**EXERCISE GOAL**
Could you write out, exactly and with no pictures, every line from the one containing "Task: Click the Add filter button" through the last line of the entries?

====

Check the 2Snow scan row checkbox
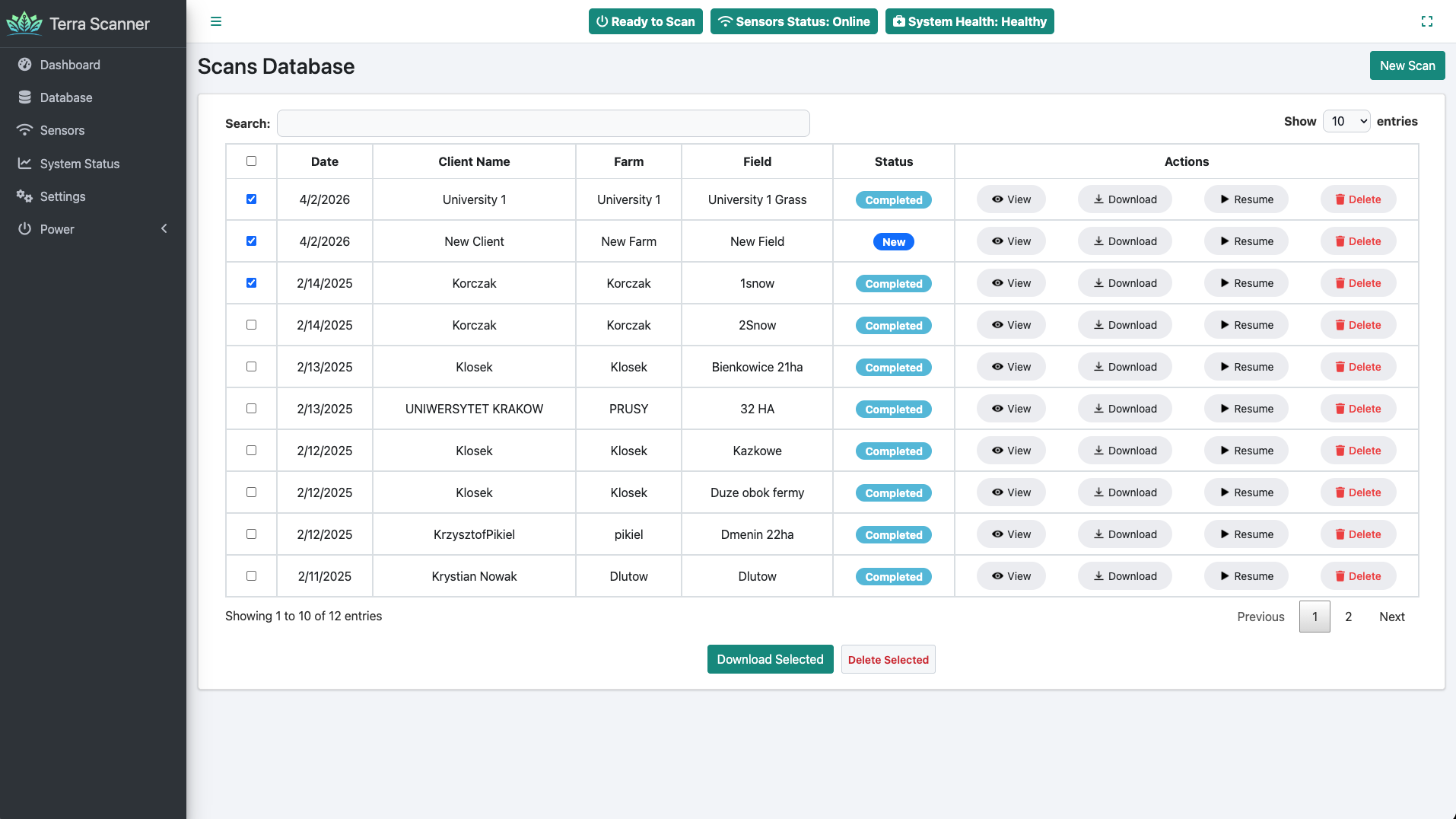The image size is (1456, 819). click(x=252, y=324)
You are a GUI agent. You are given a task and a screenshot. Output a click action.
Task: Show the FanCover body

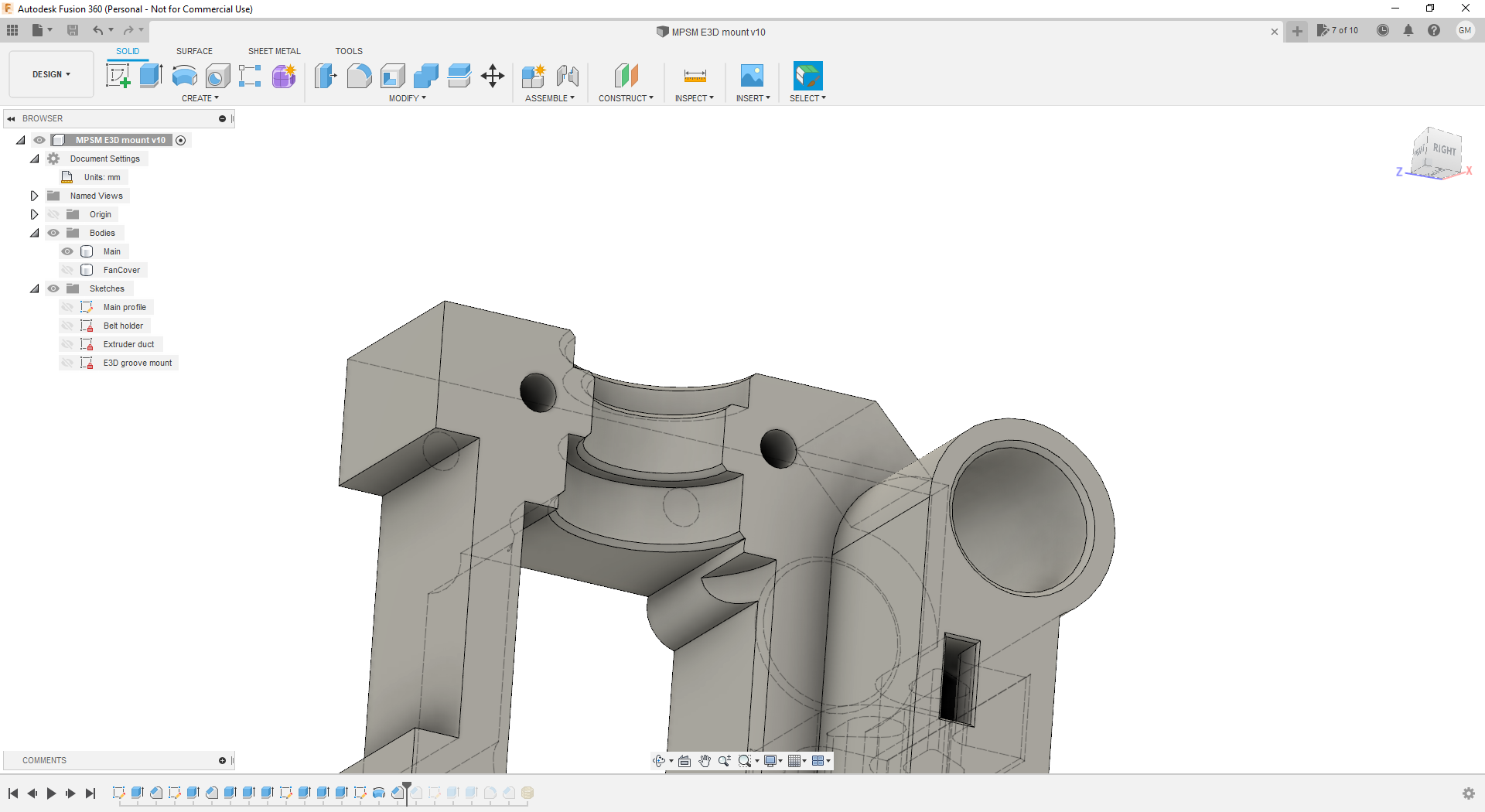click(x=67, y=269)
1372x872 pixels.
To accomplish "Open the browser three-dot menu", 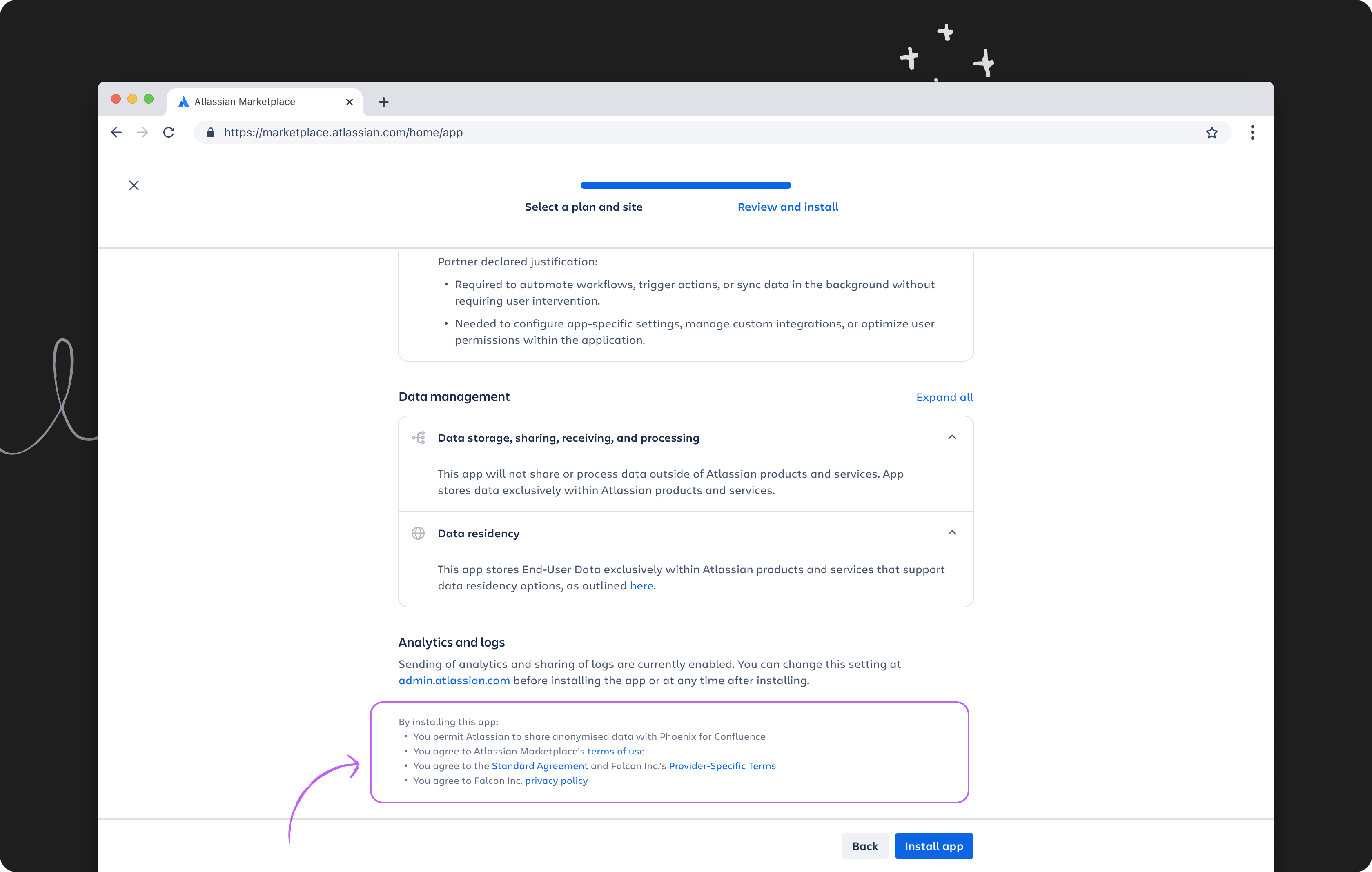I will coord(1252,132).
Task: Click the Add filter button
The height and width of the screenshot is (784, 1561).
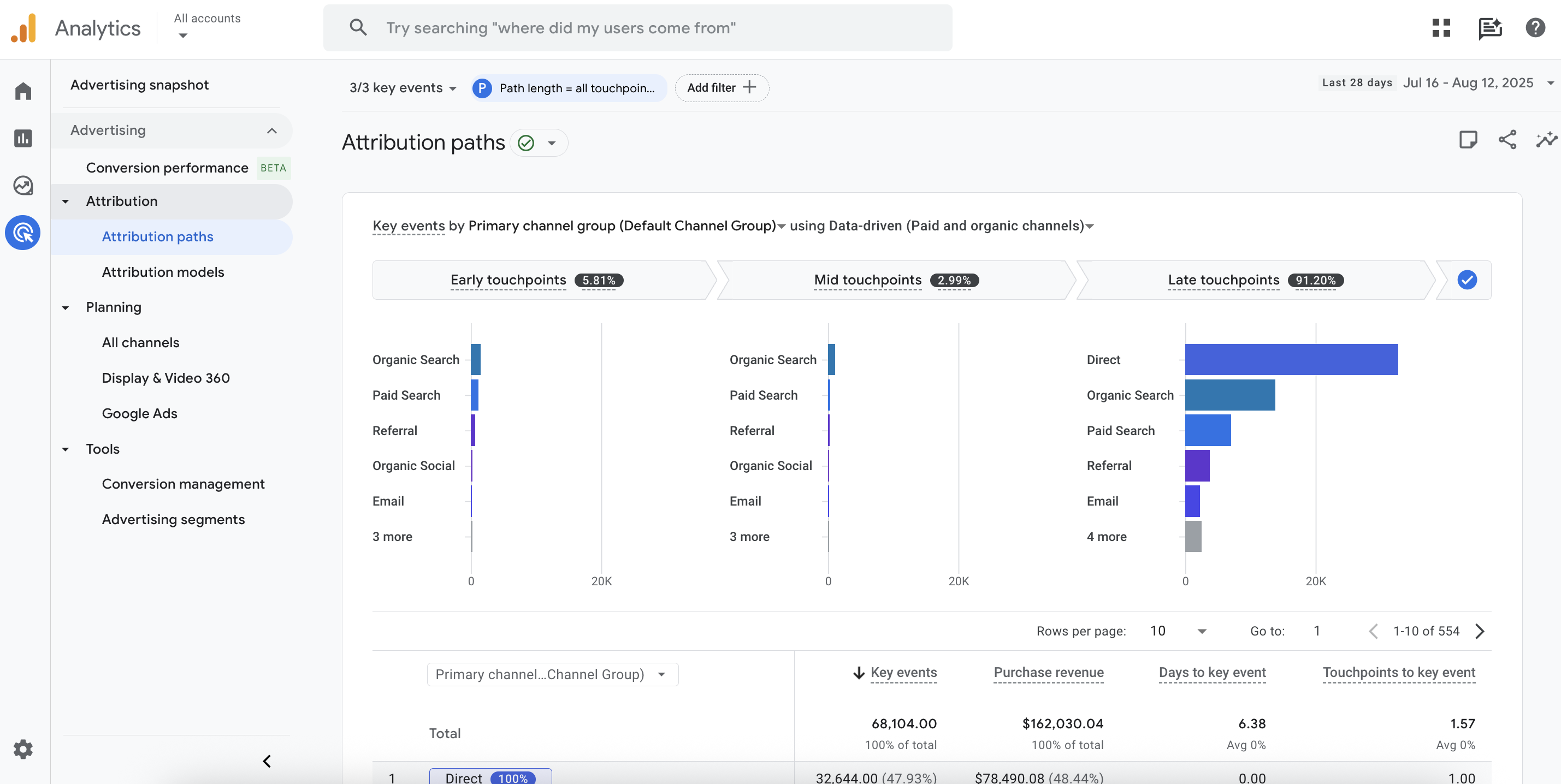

====

**ANSWER TO THE PROBLEM**
Task: Click the Add filter button
The height and width of the screenshot is (784, 1561).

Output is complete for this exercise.